As Schumann and piano music mavens can observe from the heading above, the repertory here falls into the category of neglected or largely unknown. Yet, for the most part it is worthy of attention, especially if one's interests include solo piano music from the Romantic era in general. The Four Marches are all solid and well-crafted pieces. In fact, I find it a bit of a puzzle why these pieces are not more popular. True, some might charge that the music can often sound like warmed-over Schumann or that some of the material overstays its welcome. But I think both assertions are ultimately unfair and that if these cannot be universally judged first-rate Schumann, then they are still fine works.

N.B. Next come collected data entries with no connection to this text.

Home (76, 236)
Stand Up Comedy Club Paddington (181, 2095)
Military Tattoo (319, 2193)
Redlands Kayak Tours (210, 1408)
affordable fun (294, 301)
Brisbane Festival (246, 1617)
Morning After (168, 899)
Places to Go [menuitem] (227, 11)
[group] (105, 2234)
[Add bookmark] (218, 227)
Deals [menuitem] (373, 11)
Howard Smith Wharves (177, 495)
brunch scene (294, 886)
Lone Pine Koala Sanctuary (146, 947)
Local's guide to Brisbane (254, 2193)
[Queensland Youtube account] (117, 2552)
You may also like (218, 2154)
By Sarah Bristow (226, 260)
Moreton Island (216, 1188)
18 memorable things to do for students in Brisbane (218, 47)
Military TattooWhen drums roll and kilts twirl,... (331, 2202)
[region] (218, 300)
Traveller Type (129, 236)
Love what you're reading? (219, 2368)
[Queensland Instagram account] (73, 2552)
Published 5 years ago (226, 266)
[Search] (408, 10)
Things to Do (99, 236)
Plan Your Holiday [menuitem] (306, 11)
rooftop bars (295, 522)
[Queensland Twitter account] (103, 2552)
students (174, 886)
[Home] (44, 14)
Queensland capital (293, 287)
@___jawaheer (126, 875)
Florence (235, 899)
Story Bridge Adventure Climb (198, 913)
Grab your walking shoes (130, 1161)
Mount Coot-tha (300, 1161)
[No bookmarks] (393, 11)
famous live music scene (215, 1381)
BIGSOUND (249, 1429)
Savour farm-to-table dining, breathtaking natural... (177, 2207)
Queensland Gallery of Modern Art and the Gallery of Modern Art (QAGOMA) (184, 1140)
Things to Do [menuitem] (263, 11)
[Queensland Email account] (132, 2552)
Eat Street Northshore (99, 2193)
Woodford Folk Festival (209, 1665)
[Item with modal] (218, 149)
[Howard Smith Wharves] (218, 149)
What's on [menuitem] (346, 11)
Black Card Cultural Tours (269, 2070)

They are all light and tuneful pieces and should have appeal to most listeners on first exposure. #2 is the perhaps the best of the four.

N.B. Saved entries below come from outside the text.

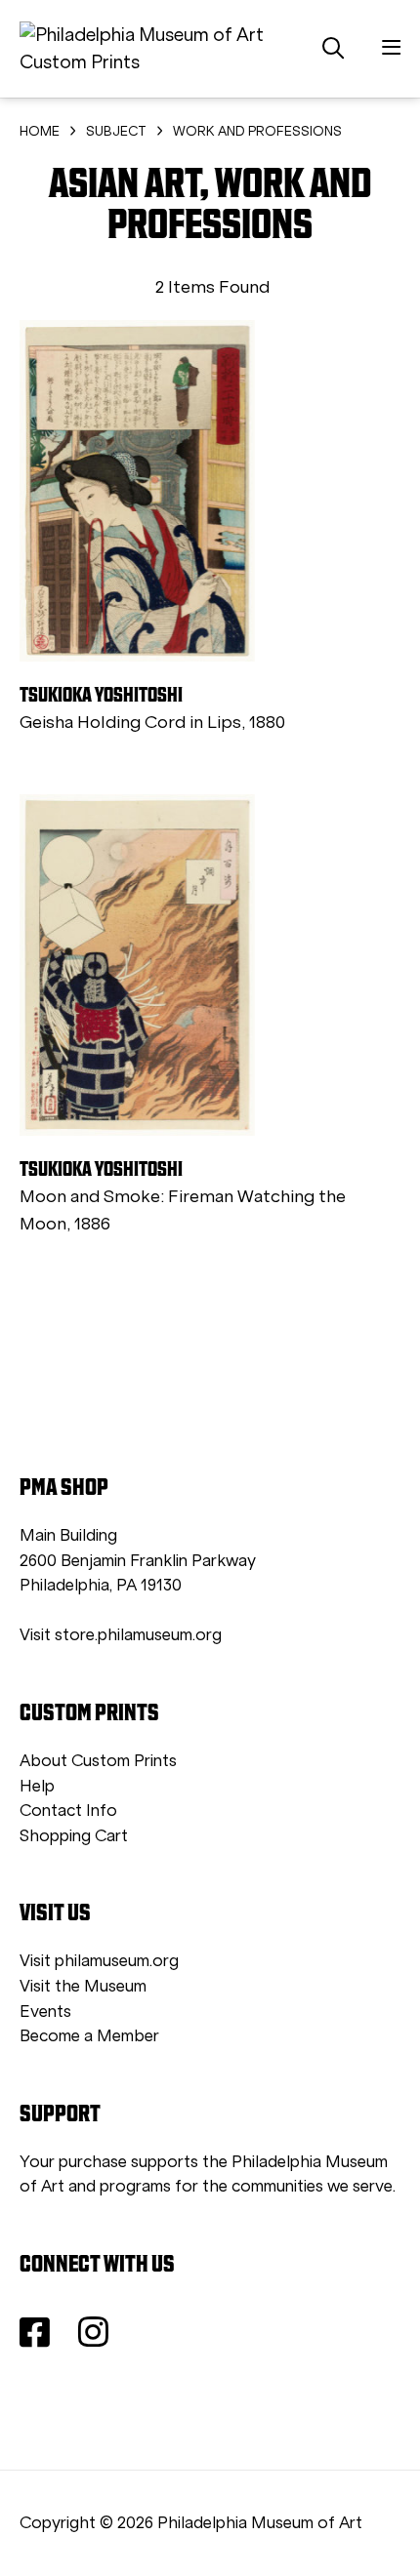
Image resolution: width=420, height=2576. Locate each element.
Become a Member (89, 2036)
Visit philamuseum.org (99, 1961)
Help (37, 1786)
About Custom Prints (98, 1760)
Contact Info (68, 1810)
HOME (40, 131)
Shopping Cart (74, 1836)
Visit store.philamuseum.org (121, 1635)
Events (45, 2011)
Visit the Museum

The Four Fugues are comparatively cerebral compositions and, not surprisingly, exude the air of J.S. Bach. Cerebral yes, but they are still mostly direct in expression and not particularly challenging for the listener. Sviatoslav Richter occasionally programmed these fugues in Russia and on tour, generating at least two live performances on disc. The Op. 126 Piano Pieces in the Form of Fugues are in much the same vein, but are shorter and less elaborate. The Fourth and Seventh of these are quite a breathless creations, bristling with much energy and sunlight throughout their brief durations.
The various additions to the Album for the Young are all short, most lasting around a minute. Actually, they are not additions, but pieces rejected by the discerning Schumann when he decided to publish the work. In any event, they are light works and simple in expression – but not simple-minded, and generally they are of an optimistic character, a notable exception being the somewhat dark Fourth piece of WoO 16. The WoO 30 set consists of sixteen pieces here, forming the most substantial of the additions to the Album for the Young. Most are quite attractive efforts, making you wonder why the composer ever rejected them. The piece that concludes this CD, Ahnung (Foreboding), is a gentle though dark work of two-and-a-half minutes that is not particularly striking.
Rodríguez is quite effective in nearly all of the music here. He brings out the marvelous colors and ebullience of the marches and is generally alert to the somewhat more challenging nature of the fugal pieces. He is very fluent and spirited in the Op. 72 set, comparing quite favorably with a live Richter performance: to tell you the truth, I generally favored Rodríguez in the A-B comparison, Richter sounding a little labored, brittle and at times sluggish, though in the last piece he turned in a quite compelling performance. In the Album for the Young additions, again Rodríguez captures the essence of Schumann's expressive soul, deftly imparting a freshness and youthfulness to the music in his tempo choices, phrasing and well-judged dynamics.
Naxos provides excellent sound and Keith Anderson's notes are most helpful. In sum, if you're in the market for some neglected or relatively unknown Schumann, this recording should certainly have appeal.